Putin, who has dominated Russia's political landscape for the last 17 years, has not said whether he will run in March 2018, but official pollsters give him high popularity ratings and he is widely expected to do so.
The pro-democracy Open Russia movement, founded by Kremlin critic Mikhail Khodorkovsky, called on people to converge on the presidential administration in Moscow on Saturday afternoon to hand over written appeals for Putin to leave political life.
It was seeking to organize similar protest events in other cities too, including St Petersburg.
Under the slogan "We're sick of him", Open Russia is seeking to build on what the liberal opposition regarded as the success of a wave of anti-government protests last month whose geographical reach and turnout were the largest since 2012.
The authorities stepped up pressure on Open Russia ahead of Saturday with the Kremlin saying the planned protest was illegal and would be dealt with accordingly by the police.
The General Prosecutor's Office ruled on Wednesday that the activity of Open Russia's British arm was "undesirable" in Russia, accusing it and other organizations of trying to stir up trouble aimed at discrediting the presidential election.

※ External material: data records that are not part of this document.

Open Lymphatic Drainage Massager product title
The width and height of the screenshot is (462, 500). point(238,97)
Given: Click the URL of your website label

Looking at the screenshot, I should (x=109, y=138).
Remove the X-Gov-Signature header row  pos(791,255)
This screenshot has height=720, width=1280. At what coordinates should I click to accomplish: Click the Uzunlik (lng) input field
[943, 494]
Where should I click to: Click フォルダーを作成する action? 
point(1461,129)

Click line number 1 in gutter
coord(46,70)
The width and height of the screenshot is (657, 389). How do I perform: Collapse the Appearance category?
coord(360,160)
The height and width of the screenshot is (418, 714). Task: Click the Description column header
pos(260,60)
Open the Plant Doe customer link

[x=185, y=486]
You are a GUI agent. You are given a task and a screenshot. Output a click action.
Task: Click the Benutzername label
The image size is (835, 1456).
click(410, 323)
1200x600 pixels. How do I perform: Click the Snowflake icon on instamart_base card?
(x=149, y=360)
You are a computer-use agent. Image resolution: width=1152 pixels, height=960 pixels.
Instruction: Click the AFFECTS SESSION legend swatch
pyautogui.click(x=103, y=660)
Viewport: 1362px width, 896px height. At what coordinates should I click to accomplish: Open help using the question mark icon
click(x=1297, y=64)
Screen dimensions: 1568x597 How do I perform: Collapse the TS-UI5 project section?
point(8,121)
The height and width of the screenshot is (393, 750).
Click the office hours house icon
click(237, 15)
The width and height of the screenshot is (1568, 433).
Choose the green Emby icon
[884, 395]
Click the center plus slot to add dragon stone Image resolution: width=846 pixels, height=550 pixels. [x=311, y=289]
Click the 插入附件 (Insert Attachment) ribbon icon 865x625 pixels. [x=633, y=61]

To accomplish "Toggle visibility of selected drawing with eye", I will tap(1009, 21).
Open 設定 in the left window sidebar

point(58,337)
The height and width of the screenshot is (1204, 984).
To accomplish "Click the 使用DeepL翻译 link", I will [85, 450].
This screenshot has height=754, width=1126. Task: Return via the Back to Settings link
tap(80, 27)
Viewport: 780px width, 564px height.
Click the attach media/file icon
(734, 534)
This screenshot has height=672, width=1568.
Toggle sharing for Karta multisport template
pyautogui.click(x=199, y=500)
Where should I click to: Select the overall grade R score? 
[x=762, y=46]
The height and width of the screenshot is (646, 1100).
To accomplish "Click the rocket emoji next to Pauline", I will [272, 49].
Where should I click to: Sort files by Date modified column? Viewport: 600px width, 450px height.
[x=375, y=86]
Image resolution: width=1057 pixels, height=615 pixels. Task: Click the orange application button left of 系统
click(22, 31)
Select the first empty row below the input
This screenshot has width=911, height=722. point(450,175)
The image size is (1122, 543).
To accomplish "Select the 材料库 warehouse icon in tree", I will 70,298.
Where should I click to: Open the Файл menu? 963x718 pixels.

Police on Thursday searched the Moscow offices of Open Russia's Russian branch and confiscated 100,000 blank appeal forms which the foundation had hoped to hand out to people encouraging them to call for Putin to quit.
And on Friday, REN TV, a Russian TV channel, broadcast a documentary about Open Russia activists, some of whom it accused of having criminal records, of being drug addicts, and of cultivating close links with the U.S. government.
Repeatedly showing images of Khodorkovsky, U.S. Republican Senator John McCain and U.S. financier George Soros, it suggested opposition activists were motivated by money and getting funding from shadowy foreign sponsors.
Activists dismissed the program as a cheap stunt designed to discredit them, with at least one noting that REN TV had somehow obtained video footage stored in his mobile phone.